Sehingga, saya tidak hanya memiliki satu opsional dalam menyelesaikan permasalahan, tetapi saya bisa memiliki lebih dari satu dan paling tidak ada tiga solusi untuk saya ambil dalam menyelesaikan permasalahan yang saya miliki.
Selama 19 menit, film ini juga akan banyak sekali menyisipkan berbagai pesan dan pandangan mengenai tumbuh dalam belajar.
Salah satunya pada film ini terdapat bagian yang mengatakan, berlatih itu untuk menyalurkan bakat dan kreasi, bukan hanya untuk menang. Pesan itu ditujukan kepada guru selaku penata maupun instruktur dalam kelas. Guru yang tidak hadir di rumah, membuat orang tua juga terlibat menjadi guru dan partner belajar untuk anak.
Peran orang tua murid di dalam film ini juga diikutsertakan, sebab adanya orang tua juga sebagai pendamping dan merupakan bagian misi juga visi dari Sekolah Eksperimental Mangunan untuk selalu bersikap terbuka dengan perkembangan belajar setiap anak didik Sekolah Mangunan.
Setelah tayang selama satu pekan, pihak sekolah beserta tim melakukan bedah film Nggiwar. Acara ini dilaksanakan dengan diskusi bersama dengan Romo Basilius Edy Wiyanto, Pr. dan serta teman-teman yang memperjuangkan pendidikan merdeka lainnya.
Diskusi dengan menggunakan Zoom meeting dan sudah diarsipkan di kanal YouTube Sekolah Eksperimental Mangunan ini dilakukan kurang lebih selama satu jam dan menuai berbagai kritik, saran, ide, serta pandangan mengenai belajar yang nggiwar.

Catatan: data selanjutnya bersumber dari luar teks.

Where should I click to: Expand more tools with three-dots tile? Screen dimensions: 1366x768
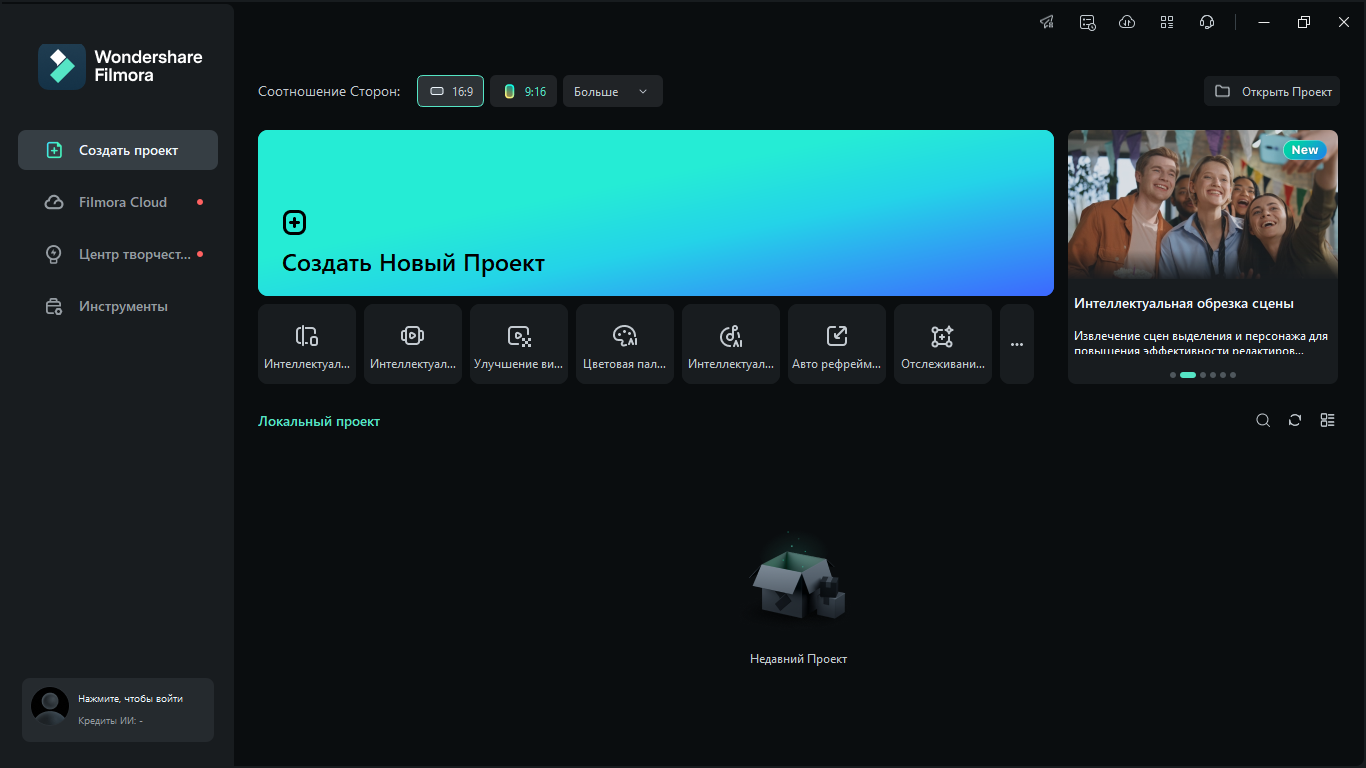(x=1017, y=344)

Dari kesaksian teman-teman pejuang pendidikan merdeka yang telah mengikuti sesi diskusi ini, film Nggiwar dirasa cocok dan relevan untuk situasi pendidikan yang sekarang menggunakan kurikulum merdeka belajar. Proses diskusi yang banyak membicarakan dunia pendidikan ini juga membahas mengenai pendidikan yang borderless atau tanpa batas.

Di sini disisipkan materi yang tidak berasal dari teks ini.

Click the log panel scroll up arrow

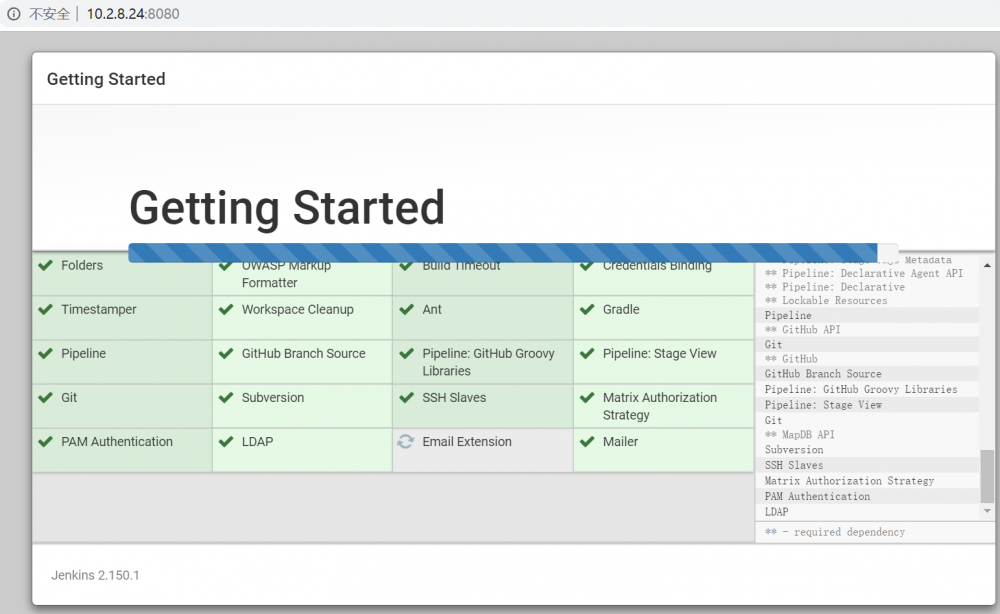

Meskipun kemajuan terus berkembang, tetapi pola pendidikan yang benar dan tepat belum dapat ditemukan sampai sekarang. Teknologi yang sudah hadir dan membantu kita pun belum tentu sepenuhnya benar-benar membantu kita. Bisa jadi banyaknya informasi yang ada masih menjadi hoax belaka.
Dari berbagai pertanyaan yang ada dalam sesi diskusi, jawabannya membutuhkan diskusi yang panjang. Namun, menurut Hendra Sigalingging terdapat tiga kata paling sulit untuk diterjemahkan dalam hidup. Yang pertama yaitu Tuhan, kedua kebudayaan, dan yang ketiga pendidikan.

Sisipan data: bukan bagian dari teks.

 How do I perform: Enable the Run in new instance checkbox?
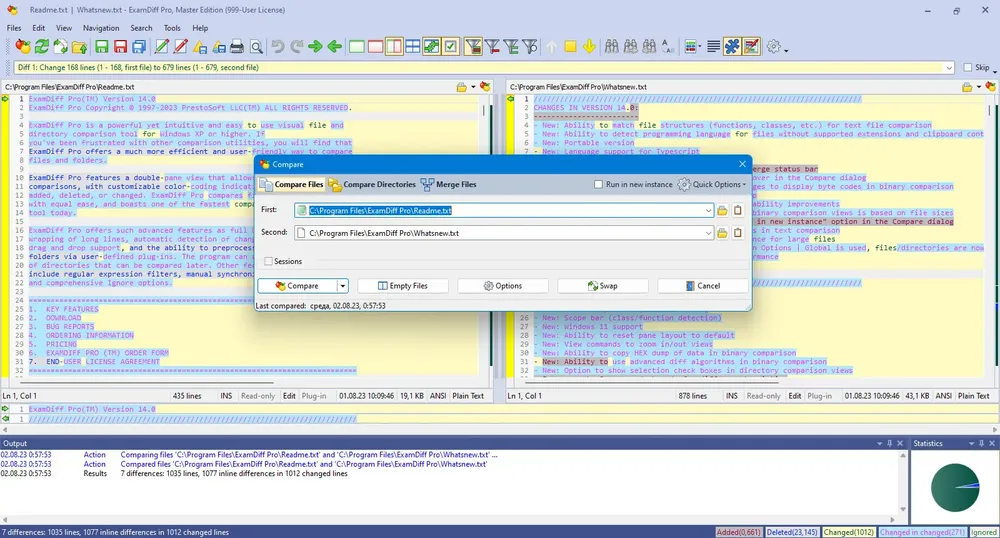[x=598, y=184]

“Bagi temen-temen guru yang saat ini join dan waras. Itu bukti otentik, kalau sebenernya itu programisasi. Karena aku tidak membayangkan menjadi guru di jaman sekarang itu horror,” kata Hendra yang juga dosen Universitas Kristen Duta Wacana ini.
“Orientasi pendidikan itu personal choice, capaian yang digapai adalah personal choice. Tidak perlu mengkutubkan Ibu Tami, tidak perlu juga meng-hero-kan Pak Yoles, dan tidak mengkutubkan juga Pak Bayuga. Bahwa tiga-tiganya adalah entitas yang hidup dan perlu dihidupi di sekolah, iya. Tapi, apakah ini proses yang sudah tepat, kupikir tidak. Ini adalah proses senantiasa sepanjang hayat. Persoalannya adalah apakah sekolah membuka ruang itu tidak untuk didialogkan?” urai dia.
Setiap proses dan pendapat dari alur film ini akan mengajak kita untuk merefleksikan, apakah benar kelas yang tenang adalah kelas yang tepat? Atau, riuh pertanyaan dan proses mencari ilmu di luar kelas adalah pembelajaran? Mungkinkah kreativitas seorang guru memberi inspirasi bagi setiap anak muridnya? Silakan temukan jawaban itu sendiri dalam Nggiwar.
Salam Nggiwar, salam kreativitas tanpa batas, gas!